Content starts
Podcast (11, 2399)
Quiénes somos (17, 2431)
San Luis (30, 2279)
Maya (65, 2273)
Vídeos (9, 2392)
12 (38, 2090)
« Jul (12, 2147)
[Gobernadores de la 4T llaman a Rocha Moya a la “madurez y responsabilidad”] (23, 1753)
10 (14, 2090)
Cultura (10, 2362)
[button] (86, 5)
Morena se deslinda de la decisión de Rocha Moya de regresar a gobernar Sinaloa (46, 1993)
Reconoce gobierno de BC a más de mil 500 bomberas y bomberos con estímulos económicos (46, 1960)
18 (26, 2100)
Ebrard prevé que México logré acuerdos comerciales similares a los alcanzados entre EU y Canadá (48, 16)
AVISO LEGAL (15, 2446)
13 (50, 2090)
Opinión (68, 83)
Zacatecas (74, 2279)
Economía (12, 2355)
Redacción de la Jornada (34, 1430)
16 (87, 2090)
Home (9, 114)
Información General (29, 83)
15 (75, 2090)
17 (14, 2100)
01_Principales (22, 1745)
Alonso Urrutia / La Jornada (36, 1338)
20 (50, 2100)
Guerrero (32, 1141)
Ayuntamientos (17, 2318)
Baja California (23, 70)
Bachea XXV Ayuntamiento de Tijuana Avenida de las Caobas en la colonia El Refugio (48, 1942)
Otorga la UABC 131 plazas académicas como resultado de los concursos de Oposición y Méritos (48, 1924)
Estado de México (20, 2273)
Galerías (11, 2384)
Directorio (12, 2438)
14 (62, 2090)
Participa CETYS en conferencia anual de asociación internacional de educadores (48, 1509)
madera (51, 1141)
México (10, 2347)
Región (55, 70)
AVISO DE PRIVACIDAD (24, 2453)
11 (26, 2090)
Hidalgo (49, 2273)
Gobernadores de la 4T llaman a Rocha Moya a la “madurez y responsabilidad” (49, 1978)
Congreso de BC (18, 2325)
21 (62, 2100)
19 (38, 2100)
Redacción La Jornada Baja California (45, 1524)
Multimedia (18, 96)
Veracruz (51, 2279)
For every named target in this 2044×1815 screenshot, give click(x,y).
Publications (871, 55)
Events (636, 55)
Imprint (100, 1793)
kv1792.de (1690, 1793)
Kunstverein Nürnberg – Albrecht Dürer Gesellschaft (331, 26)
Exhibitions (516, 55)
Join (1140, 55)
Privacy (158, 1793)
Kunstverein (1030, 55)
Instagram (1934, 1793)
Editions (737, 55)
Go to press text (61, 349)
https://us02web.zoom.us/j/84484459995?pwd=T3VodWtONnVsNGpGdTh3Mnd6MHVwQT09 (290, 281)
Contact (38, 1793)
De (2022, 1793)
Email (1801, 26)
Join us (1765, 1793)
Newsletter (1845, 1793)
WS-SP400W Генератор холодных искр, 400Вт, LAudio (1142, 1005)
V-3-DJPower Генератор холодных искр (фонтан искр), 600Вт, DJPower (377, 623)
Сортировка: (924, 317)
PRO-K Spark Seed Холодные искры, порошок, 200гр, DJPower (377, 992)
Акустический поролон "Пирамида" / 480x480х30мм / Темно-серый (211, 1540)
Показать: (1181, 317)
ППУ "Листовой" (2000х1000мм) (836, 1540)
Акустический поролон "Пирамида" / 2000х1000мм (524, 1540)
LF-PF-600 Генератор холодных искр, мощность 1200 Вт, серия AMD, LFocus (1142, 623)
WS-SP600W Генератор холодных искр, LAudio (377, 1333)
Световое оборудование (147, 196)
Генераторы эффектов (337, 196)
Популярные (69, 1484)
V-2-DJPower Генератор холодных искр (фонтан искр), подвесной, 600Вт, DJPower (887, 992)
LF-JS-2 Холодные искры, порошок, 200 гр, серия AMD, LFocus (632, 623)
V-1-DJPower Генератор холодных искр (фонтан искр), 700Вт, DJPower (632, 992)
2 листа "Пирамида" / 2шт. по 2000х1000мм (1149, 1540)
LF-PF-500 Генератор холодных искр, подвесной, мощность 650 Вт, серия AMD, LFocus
Content ends
DESCRIPTION OF THE TASK:
Look back at the records above. Repeat all of them exactly.

WRITTEN RESPONSE:
Podcast (11, 2399)
Quiénes somos (17, 2431)
San Luis (30, 2279)
Maya (65, 2273)
Vídeos (9, 2392)
12 (38, 2090)
« Jul (12, 2147)
[Gobernadores de la 4T llaman a Rocha Moya a la “madurez y responsabilidad”] (23, 1753)
10 (14, 2090)
Cultura (10, 2362)
[button] (86, 5)
Morena se deslinda de la decisión de Rocha Moya de regresar a gobernar Sinaloa (46, 1993)
Reconoce gobierno de BC a más de mil 500 bomberas y bomberos con estímulos económicos (46, 1960)
18 (26, 2100)
Ebrard prevé que México logré acuerdos comerciales similares a los alcanzados entre EU y Canadá (48, 16)
AVISO LEGAL (15, 2446)
13 (50, 2090)
Opinión (68, 83)
Zacatecas (74, 2279)
Economía (12, 2355)
Redacción de la Jornada (34, 1430)
16 (87, 2090)
Home (9, 114)
Información General (29, 83)
15 (75, 2090)
17 (14, 2100)
01_Principales (22, 1745)
Alonso Urrutia / La Jornada (36, 1338)
20 (50, 2100)
Guerrero (32, 1141)
Ayuntamientos (17, 2318)
Baja California (23, 70)
Bachea XXV Ayuntamiento de Tijuana Avenida de las Caobas en la colonia El Refugio (48, 1942)
Otorga la UABC 131 plazas académicas como resultado de los concursos de Oposición y Méritos (48, 1924)
Estado de México (20, 2273)
Galerías (11, 2384)
Directorio (12, 2438)
14 (62, 2090)
Participa CETYS en conferencia anual de asociación internacional de educadores (48, 1509)
madera (51, 1141)
México (10, 2347)
Región (55, 70)
AVISO DE PRIVACIDAD (24, 2453)
11 (26, 2090)
Hidalgo (49, 2273)
Gobernadores de la 4T llaman a Rocha Moya a la “madurez y responsabilidad” (49, 1978)
Congreso de BC (18, 2325)
21 (62, 2100)
19 (38, 2100)
Redacción La Jornada Baja California (45, 1524)
Multimedia (18, 96)
Veracruz (51, 2279)
For every named target in this 2044×1815 screenshot, give click(x,y).
Publications (871, 55)
Events (636, 55)
Imprint (100, 1793)
kv1792.de (1690, 1793)
Kunstverein Nürnberg – Albrecht Dürer Gesellschaft (331, 26)
Exhibitions (516, 55)
Join (1140, 55)
Privacy (158, 1793)
Kunstverein (1030, 55)
Instagram (1934, 1793)
Editions (737, 55)
Go to press text (61, 349)
https://us02web.zoom.us/j/84484459995?pwd=T3VodWtONnVsNGpGdTh3Mnd6MHVwQT09 (290, 281)
Contact (38, 1793)
De (2022, 1793)
Email (1801, 26)
Join us (1765, 1793)
Newsletter (1845, 1793)
WS-SP400W Генератор холодных искр, 400Вт, LAudio (1142, 1005)
V-3-DJPower Генератор холодных искр (фонтан искр), 600Вт, DJPower (377, 623)
Сортировка: (924, 317)
PRO-K Spark Seed Холодные искры, порошок, 200гр, DJPower (377, 992)
Акустический поролон "Пирамида" / 480x480х30мм / Темно-серый (211, 1540)
Показать: (1181, 317)
ППУ "Листовой" (2000х1000мм) (836, 1540)
Акустический поролон "Пирамида" / 2000х1000мм (524, 1540)
LF-PF-600 Генератор холодных искр, мощность 1200 Вт, серия AMD, LFocus (1142, 623)
WS-SP600W Генератор холодных искр, LAudio (377, 1333)
Световое оборудование (147, 196)
Генераторы эффектов (337, 196)
Популярные (69, 1484)
V-2-DJPower Генератор холодных искр (фонтан искр), подвесной, 600Вт, DJPower (887, 992)
LF-JS-2 Холодные искры, порошок, 200 гр, серия AMD, LFocus (632, 623)
V-1-DJPower Генератор холодных искр (фонтан искр), 700Вт, DJPower (632, 992)
2 листа "Пирамида" / 2шт. по 2000х1000мм (1149, 1540)
LF-PF-500 Генератор холодных искр, подвесной, мощность 650 Вт, серия AMD, LFocus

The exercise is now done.